Respiratory Acidosis

  • Causes: hypoventilation, airway obstructions, CNS depression, sleep apnea, neuromuscular issues, increased metabolism.
  • Symptoms: Hypoventilation, rapid shallow respirations, hyperkalemia, dysrhythmias (irregular heartbeats).

Respiratory Alkalosis

  • Causes: hyperventilation, CNS stimulation, hypoxia, stimulation of chest receptors (e.g., pain, anxiety), drugs.
  • Symptoms: Seizures, lethargy, confusion, deep rapid breathing, tachycardia, hypokalemia, numbness/tingling.

Metabolic Acidosis

  • Causes: HCO3 loss (diarrhea, DKA, methanol intoxication, uremia, lactic acidosis), increased H+ production or ingestion.
  • Symptoms: headache, decreased BP, hyperkalemia, muscle twitching, warm/flushed skin, nausea/vomiting/diarrhea, Kussmaul respirations (deep, rapid breathing).

Metabolic Alkalosis

  • Causes: GI loss of H+ (vomiting), renal loss of H+, burns, excessive bicarbonate.
  • Symptoms: confusion, nausea/vomiting/diarrhea, tremors, muscle cramps, tingling, hypokalemia, altered LOC.

Liver Functions

  • Detoxification: removes harmful substances (drugs, alcohol, toxins).
  • Metabolism: converts hormones, and other substances.
  • Protein synthesis: makes blood clotting factors, cholesterol, and other proteins.
  • Bile production: aids digestion of fats.
  • Storage of nutrients: vitamins, minerals, sugars.
  • Immune function: helps fight infection and maintain immune system health.
  • Blood sugar regulation: stores and releases glucose.

Liver Disease

  • Diagnostic tests: CBC, liver function tests (AST, ALT, GGT), bilirubin, PT/INR, albumin.
  • Liver biopsy may be needed in some cases.
  • Acute liver failure: rapid deterioration of liver function.
  • Hepatitis: inflammation of the liver.
  • Cirrhosis: chronic progressive liver disease with fibrosis (scar tissue).

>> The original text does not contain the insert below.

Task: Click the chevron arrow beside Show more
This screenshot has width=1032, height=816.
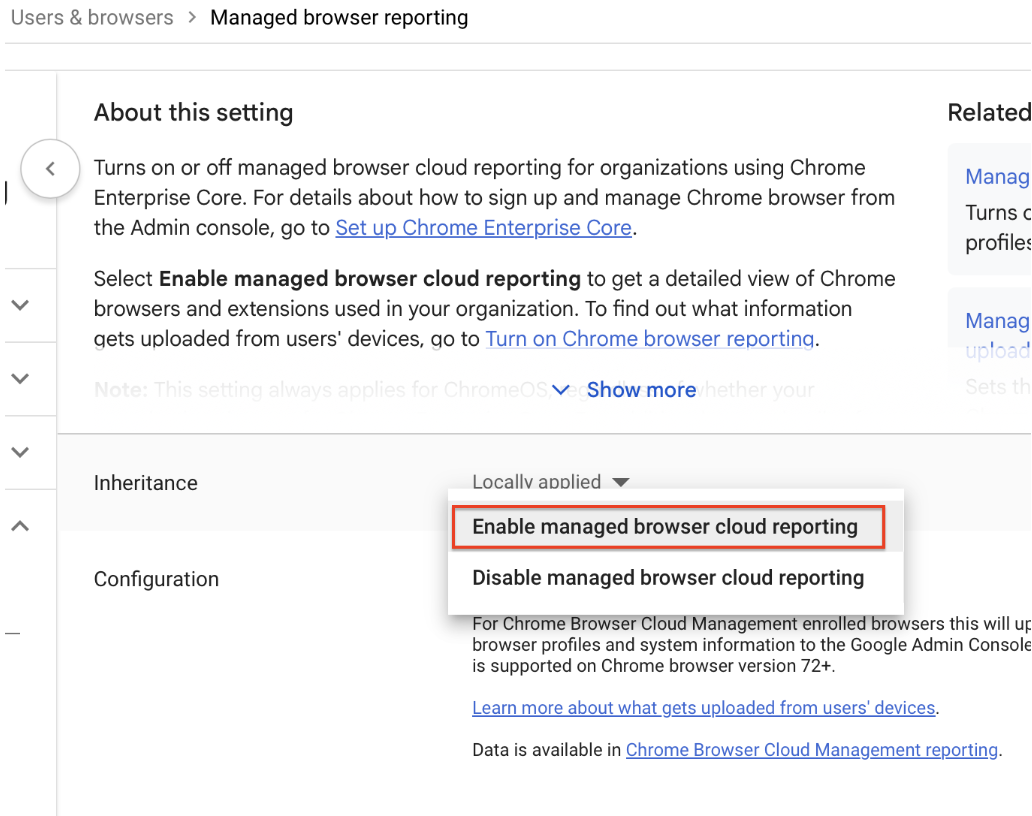Action: pyautogui.click(x=560, y=390)
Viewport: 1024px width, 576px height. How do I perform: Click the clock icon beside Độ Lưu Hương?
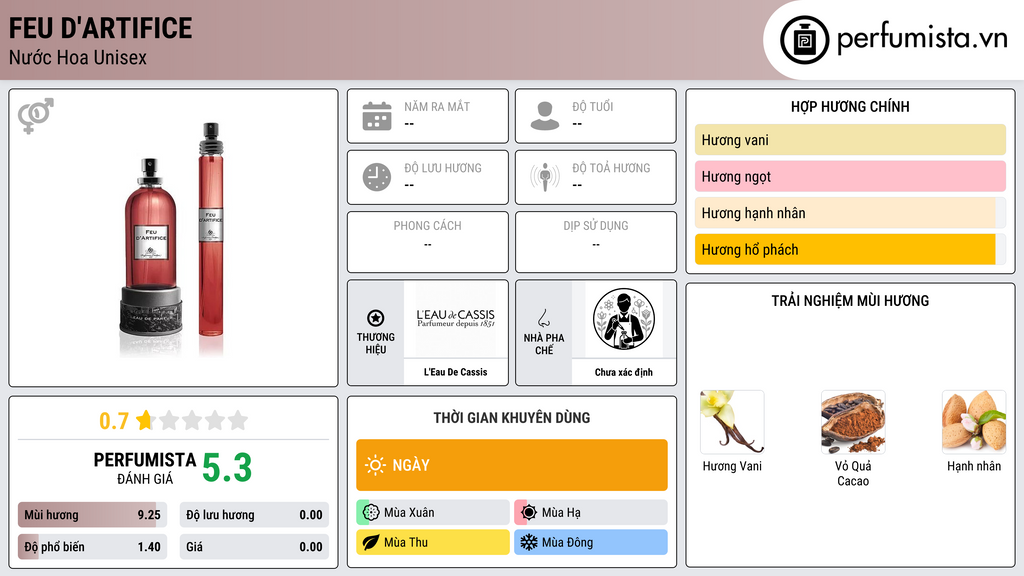[377, 177]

Complications of Cirrhosis

  • Portal hypertension: high blood pressure in the portal vein.
  • Esophageal varices: swollen blood vessels in the esophagus prone to bleeding.
  • Ascites: fluid buildup in the abdominal cavity.
  • Hepatic encephalopathy: brain dysfunction due to liver failure (impaired ammonia metabolism).